Evidently, the ambitions underlying these different conceptions of integration
vary. Some of them make minor modifications in existing practices, while
others fundamentally reshape how community colleges and technical institutes
operate. Some aspire to teach students high-level academic skills and various
higher-order skills, while others concentrate on the most basic skills for
students who come to postsecondary education woefully underprepared. In our
view, each of them has something positive to offer; compared to conventional
practices, each has potential benefits for students, faculty, and the coherence
of postsecondary institutions. From this vantage, it is inappropriate to label
certain approaches to integration as exemplary and other as unacceptable.
Rather, distinctly different approaches to curriculum integration exist with
varying assumptions about what integration means, assumptions which ought to be
explicit and carefully examined rather than covert.
[31] For example, the conception of
integration has been promoted by the Association for Supervision and Curriculum
Development; see, for example, the special "Integrating the Curriculum" (1991)

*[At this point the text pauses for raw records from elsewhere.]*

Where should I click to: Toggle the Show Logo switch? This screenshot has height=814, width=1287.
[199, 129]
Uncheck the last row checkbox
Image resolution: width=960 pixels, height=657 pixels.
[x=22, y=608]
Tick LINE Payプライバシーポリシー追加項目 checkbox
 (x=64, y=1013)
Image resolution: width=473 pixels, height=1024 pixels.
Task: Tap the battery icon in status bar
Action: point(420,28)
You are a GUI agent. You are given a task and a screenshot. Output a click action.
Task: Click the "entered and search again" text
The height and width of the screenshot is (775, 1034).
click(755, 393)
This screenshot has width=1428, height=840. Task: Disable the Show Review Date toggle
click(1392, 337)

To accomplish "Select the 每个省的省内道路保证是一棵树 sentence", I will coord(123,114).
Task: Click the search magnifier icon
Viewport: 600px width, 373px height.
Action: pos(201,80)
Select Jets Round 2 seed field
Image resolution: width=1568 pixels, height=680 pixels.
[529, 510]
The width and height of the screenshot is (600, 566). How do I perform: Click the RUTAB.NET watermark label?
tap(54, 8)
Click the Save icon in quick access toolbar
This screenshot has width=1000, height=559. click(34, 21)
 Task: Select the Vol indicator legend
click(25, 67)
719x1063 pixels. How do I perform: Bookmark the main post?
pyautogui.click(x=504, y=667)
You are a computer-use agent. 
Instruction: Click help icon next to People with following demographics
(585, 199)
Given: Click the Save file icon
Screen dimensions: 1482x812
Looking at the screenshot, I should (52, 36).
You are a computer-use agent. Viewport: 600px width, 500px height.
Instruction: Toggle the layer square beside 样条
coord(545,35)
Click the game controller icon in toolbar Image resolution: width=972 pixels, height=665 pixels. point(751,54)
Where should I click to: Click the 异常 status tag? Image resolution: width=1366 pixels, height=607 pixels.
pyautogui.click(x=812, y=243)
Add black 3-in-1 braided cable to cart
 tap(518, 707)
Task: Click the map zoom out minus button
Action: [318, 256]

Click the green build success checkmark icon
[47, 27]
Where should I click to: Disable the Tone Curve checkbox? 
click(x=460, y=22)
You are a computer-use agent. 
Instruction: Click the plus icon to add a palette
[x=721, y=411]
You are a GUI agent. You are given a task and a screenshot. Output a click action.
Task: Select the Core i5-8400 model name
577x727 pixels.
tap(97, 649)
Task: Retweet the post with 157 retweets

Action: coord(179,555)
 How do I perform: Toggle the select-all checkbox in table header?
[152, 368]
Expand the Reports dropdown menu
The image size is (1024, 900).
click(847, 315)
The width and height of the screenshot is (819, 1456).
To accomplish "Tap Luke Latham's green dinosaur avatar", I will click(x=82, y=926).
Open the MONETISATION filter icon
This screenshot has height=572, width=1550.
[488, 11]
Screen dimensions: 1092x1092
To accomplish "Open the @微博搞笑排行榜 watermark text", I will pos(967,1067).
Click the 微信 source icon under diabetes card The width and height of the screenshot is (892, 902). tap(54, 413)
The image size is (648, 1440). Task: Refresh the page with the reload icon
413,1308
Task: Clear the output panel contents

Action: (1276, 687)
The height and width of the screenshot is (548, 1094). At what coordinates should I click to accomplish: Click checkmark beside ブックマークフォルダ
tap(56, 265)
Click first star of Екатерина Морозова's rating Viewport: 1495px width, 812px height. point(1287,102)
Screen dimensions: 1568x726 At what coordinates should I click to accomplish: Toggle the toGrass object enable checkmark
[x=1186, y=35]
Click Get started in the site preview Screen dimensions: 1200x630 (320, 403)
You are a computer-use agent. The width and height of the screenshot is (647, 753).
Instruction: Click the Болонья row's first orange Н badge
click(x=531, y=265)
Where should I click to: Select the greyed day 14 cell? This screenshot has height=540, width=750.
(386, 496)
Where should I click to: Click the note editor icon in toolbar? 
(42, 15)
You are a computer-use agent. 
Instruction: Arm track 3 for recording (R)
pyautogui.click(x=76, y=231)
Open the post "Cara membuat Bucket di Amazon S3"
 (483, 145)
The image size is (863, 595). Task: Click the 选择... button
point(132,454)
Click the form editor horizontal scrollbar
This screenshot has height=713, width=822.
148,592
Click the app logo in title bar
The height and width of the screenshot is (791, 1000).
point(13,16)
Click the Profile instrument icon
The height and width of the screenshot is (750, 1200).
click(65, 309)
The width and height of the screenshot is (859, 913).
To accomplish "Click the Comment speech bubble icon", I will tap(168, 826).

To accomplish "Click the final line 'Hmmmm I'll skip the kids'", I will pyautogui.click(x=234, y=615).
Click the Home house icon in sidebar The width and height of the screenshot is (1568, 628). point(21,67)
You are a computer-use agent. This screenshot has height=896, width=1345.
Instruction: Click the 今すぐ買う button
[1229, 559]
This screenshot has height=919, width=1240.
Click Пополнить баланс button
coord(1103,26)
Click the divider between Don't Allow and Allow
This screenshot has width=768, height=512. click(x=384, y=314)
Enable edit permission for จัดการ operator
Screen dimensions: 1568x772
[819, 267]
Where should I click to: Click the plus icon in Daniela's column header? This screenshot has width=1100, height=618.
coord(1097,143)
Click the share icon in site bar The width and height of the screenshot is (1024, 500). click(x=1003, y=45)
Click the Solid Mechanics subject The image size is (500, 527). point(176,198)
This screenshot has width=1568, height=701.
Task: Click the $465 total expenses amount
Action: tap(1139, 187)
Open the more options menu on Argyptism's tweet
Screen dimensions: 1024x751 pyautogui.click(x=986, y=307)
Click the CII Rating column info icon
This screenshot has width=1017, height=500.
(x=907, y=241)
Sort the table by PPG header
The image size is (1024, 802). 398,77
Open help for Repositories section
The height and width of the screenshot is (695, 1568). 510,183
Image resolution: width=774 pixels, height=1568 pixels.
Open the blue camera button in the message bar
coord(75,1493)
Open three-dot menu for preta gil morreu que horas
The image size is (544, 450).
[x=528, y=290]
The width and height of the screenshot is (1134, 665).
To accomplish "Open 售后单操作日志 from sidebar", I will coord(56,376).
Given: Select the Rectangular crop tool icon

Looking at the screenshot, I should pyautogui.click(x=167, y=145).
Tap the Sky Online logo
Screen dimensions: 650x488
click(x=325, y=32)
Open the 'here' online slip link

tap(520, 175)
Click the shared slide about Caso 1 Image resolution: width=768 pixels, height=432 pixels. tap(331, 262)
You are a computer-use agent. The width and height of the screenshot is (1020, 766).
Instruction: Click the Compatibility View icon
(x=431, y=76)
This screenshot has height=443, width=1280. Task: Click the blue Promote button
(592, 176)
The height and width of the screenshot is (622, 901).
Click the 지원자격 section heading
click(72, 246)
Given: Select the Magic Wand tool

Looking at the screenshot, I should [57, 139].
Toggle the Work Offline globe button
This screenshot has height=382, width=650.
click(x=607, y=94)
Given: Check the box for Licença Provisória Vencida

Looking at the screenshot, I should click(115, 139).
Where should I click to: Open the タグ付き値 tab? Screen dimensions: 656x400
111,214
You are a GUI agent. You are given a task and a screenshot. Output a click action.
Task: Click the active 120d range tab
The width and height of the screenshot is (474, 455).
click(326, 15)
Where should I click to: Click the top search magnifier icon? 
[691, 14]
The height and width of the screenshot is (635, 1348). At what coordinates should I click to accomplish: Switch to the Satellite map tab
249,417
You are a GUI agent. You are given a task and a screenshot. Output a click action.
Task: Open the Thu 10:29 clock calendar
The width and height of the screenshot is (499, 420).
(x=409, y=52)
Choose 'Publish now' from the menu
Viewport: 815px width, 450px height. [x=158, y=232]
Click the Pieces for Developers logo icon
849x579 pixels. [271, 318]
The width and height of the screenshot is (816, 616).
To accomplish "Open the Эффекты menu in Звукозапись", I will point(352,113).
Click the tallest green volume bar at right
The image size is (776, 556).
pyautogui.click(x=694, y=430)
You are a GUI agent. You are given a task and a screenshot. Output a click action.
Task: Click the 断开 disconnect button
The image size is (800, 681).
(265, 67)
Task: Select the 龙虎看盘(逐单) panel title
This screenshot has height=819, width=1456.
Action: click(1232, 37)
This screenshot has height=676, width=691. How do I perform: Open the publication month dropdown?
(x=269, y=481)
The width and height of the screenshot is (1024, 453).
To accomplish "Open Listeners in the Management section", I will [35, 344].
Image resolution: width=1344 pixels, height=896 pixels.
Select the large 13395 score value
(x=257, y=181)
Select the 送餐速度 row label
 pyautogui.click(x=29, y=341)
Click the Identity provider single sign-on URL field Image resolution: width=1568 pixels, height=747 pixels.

issue of Educational Leadership as well as Fogarty (1991). Many schools
(including middle schools) are experimenting with integration of science and
math, the traditional math courses, of history and literature, and of other
obvious pairings. The conception of integrating vocational and academic
education is by now widespread among secondary vocational educators, partly
because of the Carl Perkins Amendments of 1990 requiring integration. In part,
the lower level of consciousness in postsecondary institutions about
integration reflects the smaller federal vocational funding at the
postsecondary level.
[32] At the secondary level, the collaboration
of academic and vocational teachers is crucial in distinguishing the forms of
integration that are relatively modest in their ambitions from those with the
potential to reshape schools in substantial ways. See Grubb, Davis, Lum,
Plihal, and Morgaine (1991).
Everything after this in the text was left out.